[Exercise brief]:
The answer is the line containing "Task: Open downloads" plus every line after it to the end of the material, retyped exactly and without the pictures.

[Information given]:
___

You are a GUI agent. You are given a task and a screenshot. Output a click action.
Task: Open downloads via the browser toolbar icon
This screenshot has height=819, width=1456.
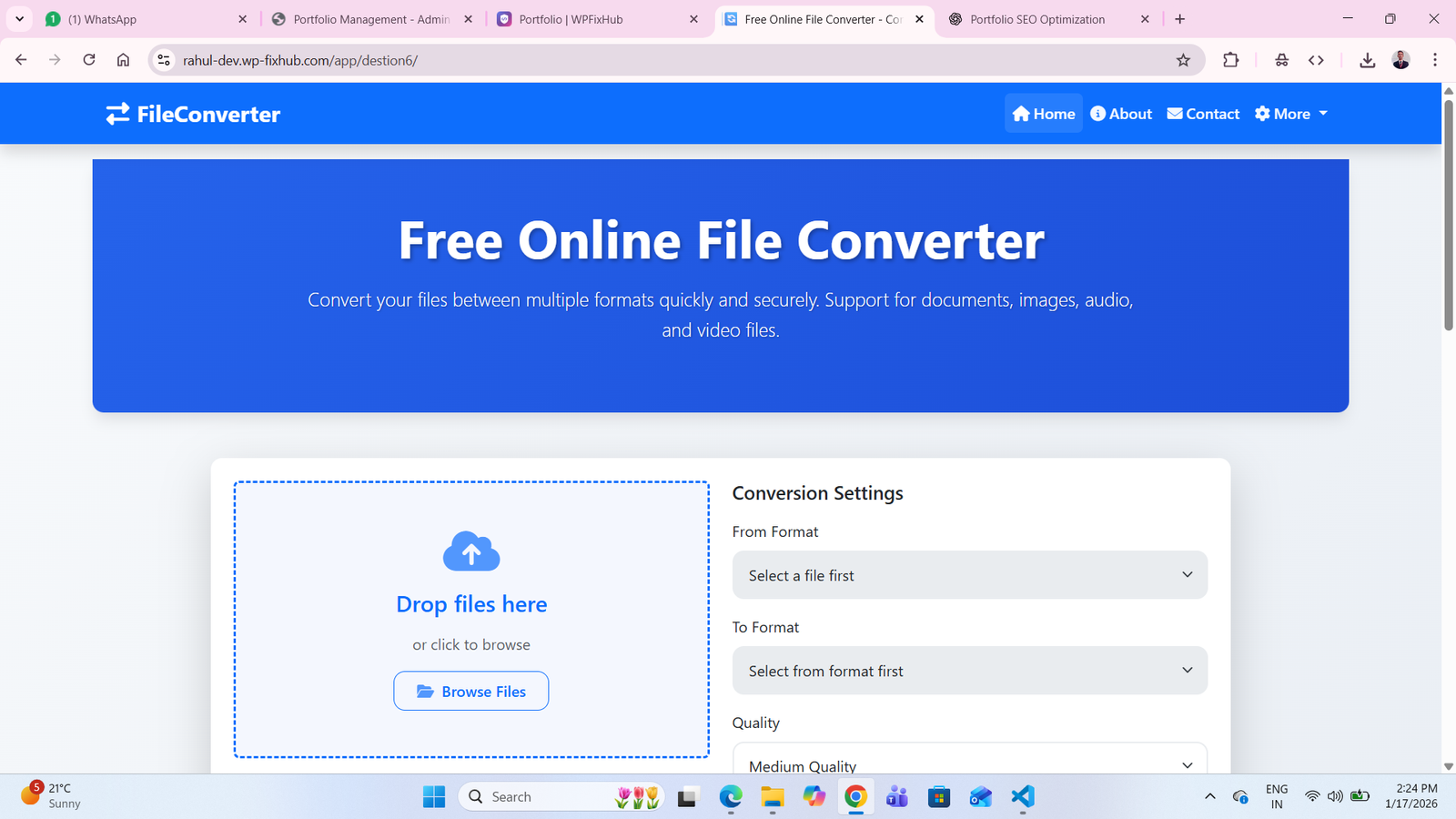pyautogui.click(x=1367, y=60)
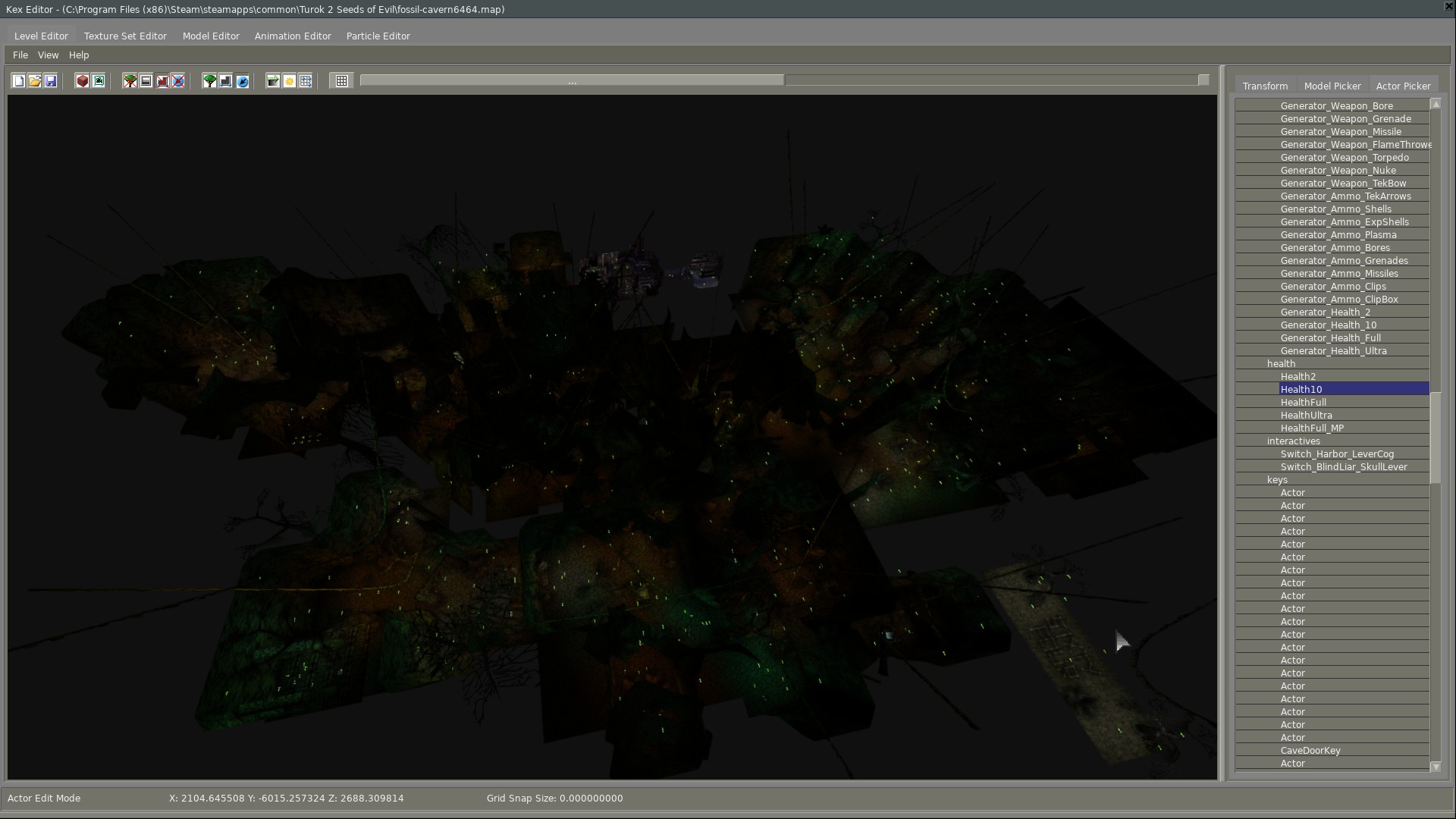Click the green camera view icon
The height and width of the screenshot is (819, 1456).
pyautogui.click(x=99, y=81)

___

[Finished task]:
Task: Open downloads via the browser toolbar icon
This screenshot has height=819, width=1456.
pyautogui.click(x=1367, y=60)
Click the green camera view icon
The height and width of the screenshot is (819, 1456).
pyautogui.click(x=99, y=81)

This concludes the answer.